Comment by zelphirkalt

14 hours ago

Decision trees are great. My favorite classical machine learning algorithm or group of algorithms, as there are many slight variations of decision trees. I wrote a purely functional (kind of naive) parallelized implementation in GNU Guile: https://codeberg.org/ZelphirKaltstahl/guile-ml/src/commit/25...

Why "naive"? Because there is no such thing as NumPy or data frames in the Guile ecosystem to my knowledge, and the data representation is therefore probably quite inefficient.

6 comments

zelphirkalt

srean 13 hours ago

What benefit does numpy or dataframes bring to decision tree logic over what is available in Guile already ? Honest question.

Guile like languages are very well suited for decision trees, because manipulating and operating on trees is it's mother tongue. Only thing that would be a bit more work would be to compile the decision tree into machine code. Then one doesn't have traverse a runtime structure, the former being more efficient.

BTW take a look at Lush, you might like it.

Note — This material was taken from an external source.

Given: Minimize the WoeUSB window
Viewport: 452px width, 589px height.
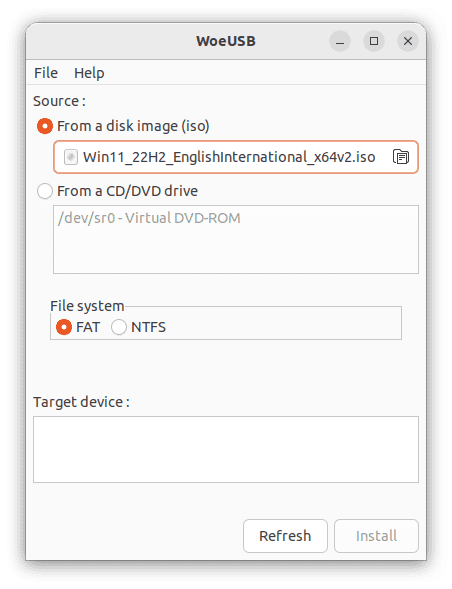Looking at the screenshot, I should click(340, 41).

https://wedesoft.github.io/aiscm/

zelphirkalt 12 hours ago
I think data frames are quite memory efficient and can store non-uniform data types (as can vectors in Guile). Generally, a ton of work has gone into making operations on data frames fast. I don't think a normal vector or multi-dimensional array can easily compete. Data frames are probably also compiled to some quite efficient machine code. Not sure whether Guile's native data structures can match that. Maybe they can.
Also I think I did not optimize for memory usage, and my implementation might keep copies of subsets of data points for each branch. I was mostly focused on the algorithm, not that much on data representation.
Another point, that is not really efficiency related, is that data frames come with lots of functionality to handle non-numeric data. If I recall correctly, they have functionality like doing one-hot encoding and such things. My implementation simply assumes all you have is numbers.
There might also be efficiency left on the table in my implementation, because I use the native number types of Guile, which allow for arbitrarily large integers (which one might not need in many cases) and I might even have used fractions, instead of inexact floats.
I guess though, with good, suitable data structures and a bit of reworking the implementation, one could get a production ready thing out of my naive implementation, that is even trivially parallelized and still would have the linear speedup (within some bounds only, probably, because decision trees usually shouldn't be too deep, to avoid overfitting) that my purely functional implementation enables.
Thanks for the links!
- srean 12 hours ago
  
  For linear algebraic transformation applied to several rows at once, I wholeheartedly agree.
  Not so convinced about decision trees though (that process one row at a time).
  Yeah, unless you had to deal with arbitrarily large integer features, Guile integers would come with a big efficiency hit.
  
  2 replies →
boccaff 13 hours ago

tree algorithms on sklearn use parallel arrays to represent the tree structure.